**Stored data entries**
- - -
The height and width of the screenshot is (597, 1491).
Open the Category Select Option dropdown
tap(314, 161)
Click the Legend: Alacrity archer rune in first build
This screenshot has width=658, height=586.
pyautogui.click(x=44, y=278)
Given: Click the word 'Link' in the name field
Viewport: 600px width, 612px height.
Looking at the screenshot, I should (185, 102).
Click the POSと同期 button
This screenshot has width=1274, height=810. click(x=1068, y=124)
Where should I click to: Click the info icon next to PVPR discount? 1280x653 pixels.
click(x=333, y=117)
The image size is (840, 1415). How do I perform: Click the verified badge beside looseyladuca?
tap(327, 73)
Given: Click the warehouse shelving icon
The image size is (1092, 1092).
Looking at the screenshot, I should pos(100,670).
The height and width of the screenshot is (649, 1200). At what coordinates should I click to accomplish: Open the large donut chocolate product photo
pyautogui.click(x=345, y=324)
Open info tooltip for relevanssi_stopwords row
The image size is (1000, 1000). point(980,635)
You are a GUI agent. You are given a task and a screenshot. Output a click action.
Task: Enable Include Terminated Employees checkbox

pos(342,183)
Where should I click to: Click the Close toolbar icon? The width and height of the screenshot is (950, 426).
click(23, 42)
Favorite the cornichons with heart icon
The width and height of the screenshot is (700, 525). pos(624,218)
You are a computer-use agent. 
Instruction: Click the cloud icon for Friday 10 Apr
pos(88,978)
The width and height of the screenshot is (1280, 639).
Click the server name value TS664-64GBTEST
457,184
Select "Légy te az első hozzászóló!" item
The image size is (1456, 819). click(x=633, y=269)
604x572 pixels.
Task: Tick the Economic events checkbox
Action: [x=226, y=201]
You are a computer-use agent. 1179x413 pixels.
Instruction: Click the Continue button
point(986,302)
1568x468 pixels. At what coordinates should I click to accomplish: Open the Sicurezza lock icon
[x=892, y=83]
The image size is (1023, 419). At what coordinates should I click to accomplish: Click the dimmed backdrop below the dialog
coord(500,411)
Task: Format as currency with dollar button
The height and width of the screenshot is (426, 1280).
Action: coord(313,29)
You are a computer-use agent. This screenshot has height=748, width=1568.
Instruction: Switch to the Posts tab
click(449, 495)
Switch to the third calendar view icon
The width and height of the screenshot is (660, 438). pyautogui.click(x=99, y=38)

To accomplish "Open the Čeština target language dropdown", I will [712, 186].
- - -
Go through the data and retype all of it exactly.

**YOUR RESPONSE**
The height and width of the screenshot is (597, 1491).
Open the Category Select Option dropdown
tap(314, 161)
Click the Legend: Alacrity archer rune in first build
This screenshot has width=658, height=586.
pyautogui.click(x=44, y=278)
Given: Click the word 'Link' in the name field
Viewport: 600px width, 612px height.
Looking at the screenshot, I should (185, 102).
Click the POSと同期 button
This screenshot has width=1274, height=810. click(x=1068, y=124)
Where should I click to: Click the info icon next to PVPR discount? 1280x653 pixels.
click(x=333, y=117)
The image size is (840, 1415). How do I perform: Click the verified badge beside looseyladuca?
tap(327, 73)
Given: Click the warehouse shelving icon
The image size is (1092, 1092).
Looking at the screenshot, I should pos(100,670).
The height and width of the screenshot is (649, 1200). At what coordinates should I click to accomplish: Open the large donut chocolate product photo
pyautogui.click(x=345, y=324)
Open info tooltip for relevanssi_stopwords row
The image size is (1000, 1000). point(980,635)
You are a GUI agent. You are given a task and a screenshot. Output a click action.
Task: Enable Include Terminated Employees checkbox

pos(342,183)
Where should I click to: Click the Close toolbar icon? The width and height of the screenshot is (950, 426).
click(23, 42)
Favorite the cornichons with heart icon
The width and height of the screenshot is (700, 525). pos(624,218)
You are a computer-use agent. 
Instruction: Click the cloud icon for Friday 10 Apr
pos(88,978)
The width and height of the screenshot is (1280, 639).
Click the server name value TS664-64GBTEST
457,184
Select "Légy te az első hozzászóló!" item
The image size is (1456, 819). click(x=633, y=269)
604x572 pixels.
Task: Tick the Economic events checkbox
Action: [x=226, y=201]
You are a computer-use agent. 1179x413 pixels.
Instruction: Click the Continue button
point(986,302)
1568x468 pixels. At what coordinates should I click to accomplish: Open the Sicurezza lock icon
[x=892, y=83]
The image size is (1023, 419). At what coordinates should I click to accomplish: Click the dimmed backdrop below the dialog
coord(500,411)
Task: Format as currency with dollar button
The height and width of the screenshot is (426, 1280).
Action: coord(313,29)
You are a computer-use agent. This screenshot has height=748, width=1568.
Instruction: Switch to the Posts tab
click(449, 495)
Switch to the third calendar view icon
The width and height of the screenshot is (660, 438). pyautogui.click(x=99, y=38)

To accomplish "Open the Čeština target language dropdown", I will [712, 186].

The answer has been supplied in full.